Required task 1. In the court opinion excerpt, on what date was the deed of trust recorded in the Franklin County recorder's office?

I. At the trial the plaintiff offered in evidence a deed of trust, purporting to have been made by Missouri Fire Brick Company to Charles F. Lachmund, trustee, conveying the real estate mentioned in petition, dated January 13, 1883, and recorded in the recorder's office of Franklin county, Missouri, January 16, 1883. The defendant objected to this as incompetent, for the following reasons, stating them separately: (1) Because it is not under seal; (2) because it does not purport to be under the seal of the company; (3) because no authority is shown for its execution; (4) because it is not signed by the company, and does not purport to be so signed; (5) because the acknowledgment purports to be made by the company, and is not sufficient to entitle it to be recorded. The court overruled these objections, and the defendant excepted. The deed purports to be the deed of the company, and is signed as follows: " Missouri Fire Brick Company, by J. R. Trusdale, Sec. and Treas. (seal). Henry Keszler, President. (seal). C. F. Lachmund, trustee. (seal)." Then, to the left of these names is the word " seal" written within a scroll. It is acknowledged before a notary public, and the acknowledgment recites that the Missouri Fire Brick Company, by Henry Keszler its president, and Jno. R. Trusdale, its " Sec. & Treas.," personally came before the officer, etc. This makes it a good deed of the corporation. The word " seal," in a scroll standing to the left of the three signatures, may well be regarded as the seal of the corporation; the acknowledgment is otherwise in proper form under the law as it stood prior to the date when the act of April 2, 1883, took effect; authority on the part of the president and secretary to execute a deed for the corporation need not be affirmatively shown by a party claiming under the deed, but, in the absence of evidence to the contrary, such authority is presumed. This objection was rightly overruled.

Required task 2. Please render the listing from the line with "Open the Los" up to and including the final line of the listing as a Markdown table with the columns n and Line, leaving out blank lines.

Records provided.
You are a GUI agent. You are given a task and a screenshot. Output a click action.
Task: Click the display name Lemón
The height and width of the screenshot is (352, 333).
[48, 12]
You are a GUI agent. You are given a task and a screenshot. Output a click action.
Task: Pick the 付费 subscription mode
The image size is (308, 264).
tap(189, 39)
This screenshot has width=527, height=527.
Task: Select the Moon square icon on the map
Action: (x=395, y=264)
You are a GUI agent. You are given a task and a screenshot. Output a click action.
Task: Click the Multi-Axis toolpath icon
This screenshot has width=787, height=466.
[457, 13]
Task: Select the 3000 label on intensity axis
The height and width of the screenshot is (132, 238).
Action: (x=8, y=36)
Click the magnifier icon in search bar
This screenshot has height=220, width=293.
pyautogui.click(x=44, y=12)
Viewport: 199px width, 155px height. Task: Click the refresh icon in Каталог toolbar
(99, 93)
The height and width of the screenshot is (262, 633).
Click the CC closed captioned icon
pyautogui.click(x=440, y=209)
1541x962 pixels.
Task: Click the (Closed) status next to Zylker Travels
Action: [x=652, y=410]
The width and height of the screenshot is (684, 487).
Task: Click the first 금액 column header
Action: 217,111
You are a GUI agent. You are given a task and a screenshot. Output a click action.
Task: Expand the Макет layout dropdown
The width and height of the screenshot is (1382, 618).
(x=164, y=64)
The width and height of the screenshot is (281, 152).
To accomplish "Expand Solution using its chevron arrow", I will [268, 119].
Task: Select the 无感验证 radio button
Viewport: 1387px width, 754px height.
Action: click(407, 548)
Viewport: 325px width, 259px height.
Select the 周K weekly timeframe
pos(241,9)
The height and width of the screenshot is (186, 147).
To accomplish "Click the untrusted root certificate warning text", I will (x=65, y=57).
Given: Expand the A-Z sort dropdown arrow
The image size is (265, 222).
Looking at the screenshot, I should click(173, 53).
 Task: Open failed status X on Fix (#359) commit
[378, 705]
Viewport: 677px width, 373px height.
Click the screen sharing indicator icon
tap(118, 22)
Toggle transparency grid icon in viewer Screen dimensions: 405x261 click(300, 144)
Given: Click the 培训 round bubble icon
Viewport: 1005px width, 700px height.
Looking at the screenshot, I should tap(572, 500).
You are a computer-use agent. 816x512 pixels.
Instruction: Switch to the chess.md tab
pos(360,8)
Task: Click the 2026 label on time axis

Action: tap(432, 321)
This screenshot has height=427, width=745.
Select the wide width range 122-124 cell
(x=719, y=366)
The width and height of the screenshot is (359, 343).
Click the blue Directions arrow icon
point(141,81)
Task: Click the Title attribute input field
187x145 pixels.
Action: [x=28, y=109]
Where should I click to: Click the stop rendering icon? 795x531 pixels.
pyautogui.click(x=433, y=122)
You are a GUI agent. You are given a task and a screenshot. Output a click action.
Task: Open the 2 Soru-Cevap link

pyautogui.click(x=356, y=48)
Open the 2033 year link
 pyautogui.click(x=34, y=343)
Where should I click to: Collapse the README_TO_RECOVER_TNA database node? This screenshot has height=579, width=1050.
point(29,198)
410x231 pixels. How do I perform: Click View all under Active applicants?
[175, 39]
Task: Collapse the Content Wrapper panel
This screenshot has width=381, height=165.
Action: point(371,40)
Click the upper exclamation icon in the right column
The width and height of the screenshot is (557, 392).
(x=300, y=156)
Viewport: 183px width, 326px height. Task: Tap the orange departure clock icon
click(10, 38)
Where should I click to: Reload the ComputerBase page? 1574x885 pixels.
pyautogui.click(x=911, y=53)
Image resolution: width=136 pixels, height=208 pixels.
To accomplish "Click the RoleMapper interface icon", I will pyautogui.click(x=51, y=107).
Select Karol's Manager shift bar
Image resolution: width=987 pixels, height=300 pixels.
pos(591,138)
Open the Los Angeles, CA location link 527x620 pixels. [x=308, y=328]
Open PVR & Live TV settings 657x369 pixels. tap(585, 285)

Complete answer 1. January 16, 1883.

Complete answer 2.
| n | Line |
|---|---|
| 1 | Open the Los Angeles, CA location link 527x620 pixels. [x=308, y=328] |
| 2 | Open PVR & Live TV settings 657x369 pixels. tap(585, 285) |